Since the thread is at risk of being sidetracked onto these questions about how significant peer review is (and it's a relevant question because many of us might well be sceptical that it will be possible for this study to be published precisely because it
is positive), could we perhaps hear more about the implications of this study assuming that it
is valid?
It seems to me that this indicates that Silverman et al are continuing undaunted with XMRV research - which is good news - and that they are continuing to detect XMRV by nested RT-PCR in prostate cancer patients - focusing now on detection in the urine and highlighting the low copy numbers and the "challenges of performing PCR methods as an indicator of XMRV infections". This last sentence, in particular, seems to indicate that Silverman and his group remain entirely unconvinced by the contamination theory, and undaunted by the negative studies.
Quick scan of the paper:
36/143 prostate cancer samples positive (25.2%), 2/63 control samples positive (3.2%) (see p.41 of the paper)
http://etd.ohiolink.edu/send-pdf.cgi/Barton Maria.pdf?kent1309619878, and >99% sequence identity to VP62 ("one nucleotide change in more than 200 nts")...which doesn't appear to worry the team in terms of sequence conservation.
These numbers are once again very much consistent with the previous positive studies, including the rate of infection found in controls.
I guess this may mean that this study can't be published or reported in the press, although (unlike CFS) it does appear that research into the association of XMRV with prostate cancer is still being permitted at present.
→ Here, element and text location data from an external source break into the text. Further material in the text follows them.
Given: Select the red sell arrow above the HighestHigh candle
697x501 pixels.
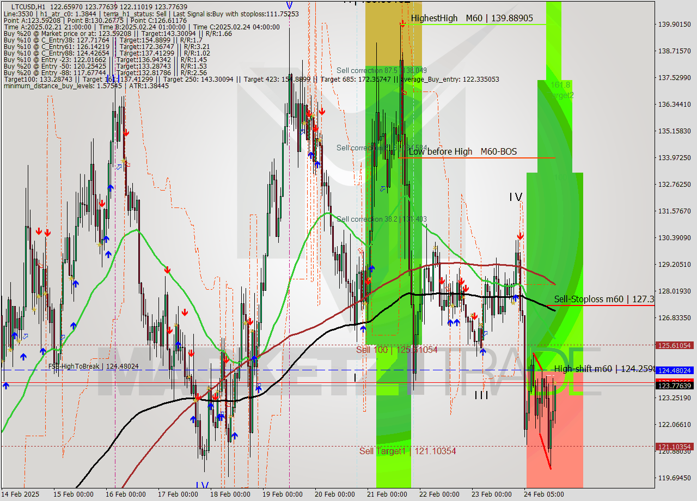Looking at the screenshot, I should pos(403,23).
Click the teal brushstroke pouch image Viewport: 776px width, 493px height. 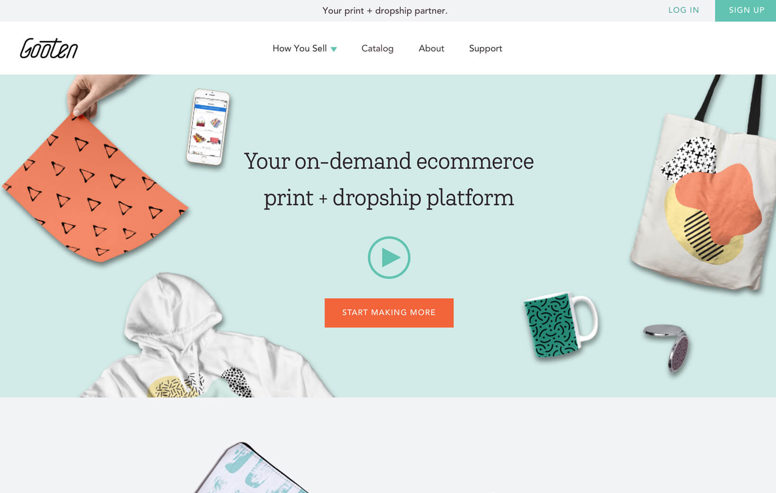251,468
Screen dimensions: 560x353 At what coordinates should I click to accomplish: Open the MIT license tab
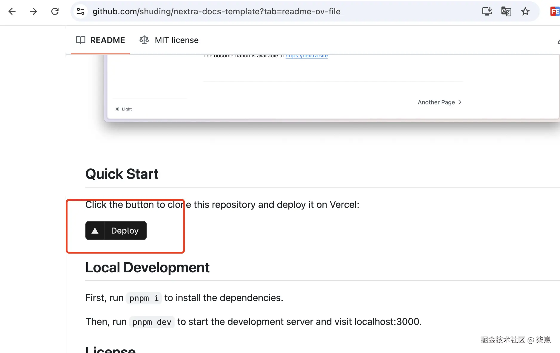(176, 40)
But to reiterate a point that many of us have made ad nauseam on this forum: if the prostate cancer studies are valid (and the consistent differential rates found by those who
do find it strongly suggest that they are), then the background rate of infection that those studies find in healthy controls is inconsistent with the negative XMRV/CFS studies that failed to find any XMRV in anyone. Statistically it is virtually impossible for valid XMRV assays to fail to detect any XMRV at all in a control group, if XMRV really is present in healthy controls at the levels that this study and others have indicated. We've crunched those numbers often enough and the probability of failing to detect any at all with a valid assay is vanishingly low.
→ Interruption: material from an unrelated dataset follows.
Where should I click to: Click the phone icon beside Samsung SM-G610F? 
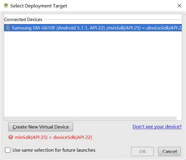(x=8, y=28)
So: these results are consistent with previous positive findings of XMRV in prostate cancer, supportive of the positive XMRV/CFS studies, and inconsistent with the negative XMRV/CFS studies.
It's a positive XMRV study whichever way you slice it, and if the peer review process is going to kick it into the long grass then I think it should be quite obvious why that peer review process needs to be open and transparent if scientists expect informed observers with an interest in ME/CFS to have any trust at all in the trustworthiness of the process.
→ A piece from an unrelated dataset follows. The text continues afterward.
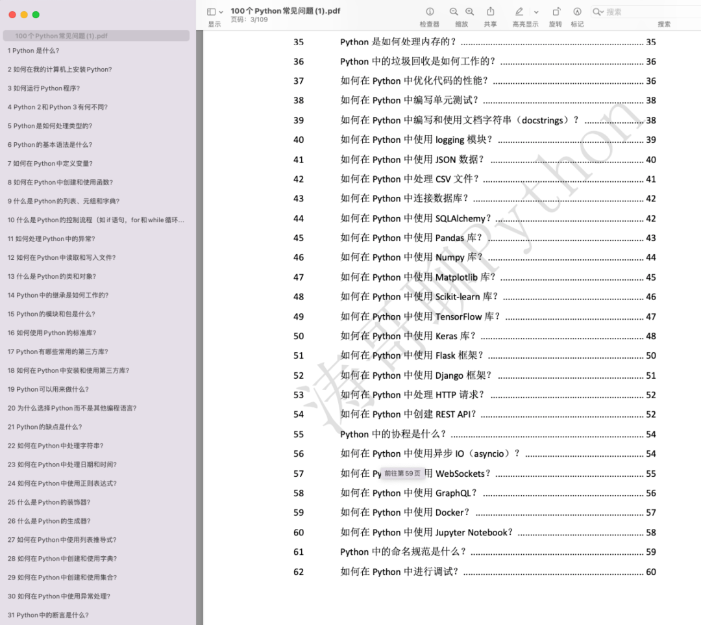
Task: Select outline item 25 about 装饰器
Action: pyautogui.click(x=49, y=502)
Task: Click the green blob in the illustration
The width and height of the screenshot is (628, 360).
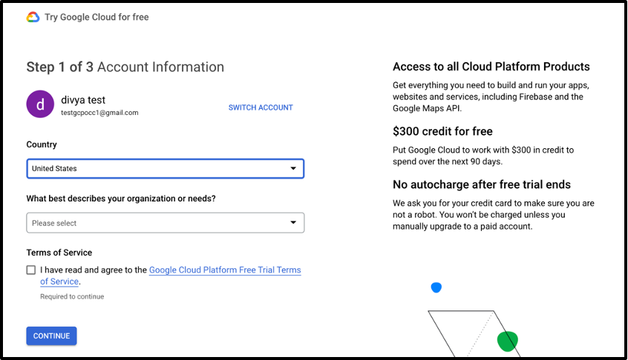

And given that we also hear that retroviruses such as XMRV are now known to have been created in labs since the 1970s and transmitted horizontally between cell lines surprisingly easily, and thus that these retroviruses are artificial creations, routinely created in labs, which appear to be associated with prostate cancer, ME/CFS and other illnesses, the sheer scale of the controversial implications of what is already known makes it pretty clear that XMRV in ME/CFS is a reality that science simply does not want to face, and certainly does not want to discuss in public at this point in time. And meanwhile...it's back to the CBT and GET for all...and anyone who complains too loudly is just rude...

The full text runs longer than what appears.